### LISTED RECORDS

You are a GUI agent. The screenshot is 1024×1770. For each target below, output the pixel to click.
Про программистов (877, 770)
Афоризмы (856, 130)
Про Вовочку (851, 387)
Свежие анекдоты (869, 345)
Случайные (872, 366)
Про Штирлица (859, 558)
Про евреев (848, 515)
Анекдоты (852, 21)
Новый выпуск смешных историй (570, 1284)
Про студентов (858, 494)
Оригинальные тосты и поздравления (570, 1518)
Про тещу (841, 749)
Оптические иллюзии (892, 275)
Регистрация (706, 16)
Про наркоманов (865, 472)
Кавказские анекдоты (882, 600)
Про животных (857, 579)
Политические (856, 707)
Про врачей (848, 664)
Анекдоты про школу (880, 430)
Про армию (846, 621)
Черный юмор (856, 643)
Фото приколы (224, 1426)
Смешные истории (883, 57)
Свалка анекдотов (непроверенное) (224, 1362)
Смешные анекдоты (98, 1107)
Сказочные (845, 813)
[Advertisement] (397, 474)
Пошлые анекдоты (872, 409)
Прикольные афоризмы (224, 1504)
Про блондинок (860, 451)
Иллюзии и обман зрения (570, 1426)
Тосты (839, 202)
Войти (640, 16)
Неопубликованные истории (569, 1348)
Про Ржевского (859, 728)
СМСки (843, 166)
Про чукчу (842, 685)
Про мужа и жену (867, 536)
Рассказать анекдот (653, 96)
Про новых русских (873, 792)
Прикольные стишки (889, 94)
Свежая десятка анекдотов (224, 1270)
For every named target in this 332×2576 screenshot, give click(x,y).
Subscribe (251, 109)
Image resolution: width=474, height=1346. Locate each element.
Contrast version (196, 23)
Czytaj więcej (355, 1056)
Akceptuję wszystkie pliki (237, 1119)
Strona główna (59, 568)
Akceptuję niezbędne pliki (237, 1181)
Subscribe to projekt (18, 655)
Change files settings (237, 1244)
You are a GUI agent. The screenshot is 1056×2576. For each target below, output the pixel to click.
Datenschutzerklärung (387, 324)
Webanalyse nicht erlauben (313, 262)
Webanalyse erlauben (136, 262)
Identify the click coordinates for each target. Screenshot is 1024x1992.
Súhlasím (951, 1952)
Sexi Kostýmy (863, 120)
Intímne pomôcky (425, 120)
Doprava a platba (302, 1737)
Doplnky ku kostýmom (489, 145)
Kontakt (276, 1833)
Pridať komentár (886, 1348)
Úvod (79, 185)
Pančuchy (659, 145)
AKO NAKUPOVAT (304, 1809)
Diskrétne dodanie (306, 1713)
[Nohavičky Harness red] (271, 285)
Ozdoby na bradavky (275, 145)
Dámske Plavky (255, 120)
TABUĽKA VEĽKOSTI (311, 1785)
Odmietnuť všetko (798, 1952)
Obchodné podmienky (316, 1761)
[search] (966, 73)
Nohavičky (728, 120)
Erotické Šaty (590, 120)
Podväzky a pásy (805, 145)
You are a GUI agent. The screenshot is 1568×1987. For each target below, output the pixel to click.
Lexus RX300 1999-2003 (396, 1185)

######

EXERCISE OBJECTIVE: Report every line of the records above that contains the string "pixel". Case counts.

SOLUTION TO THIS TASK:
You are a GUI agent. The screenshot is 1024×1770. For each target below, output the pixel to click.
You are a GUI agent. The screenshot is 1056×2576. For each target below, output the pixel to click.
You are a GUI agent. The screenshot is 1568×1987. For each target below, output the pixel to click.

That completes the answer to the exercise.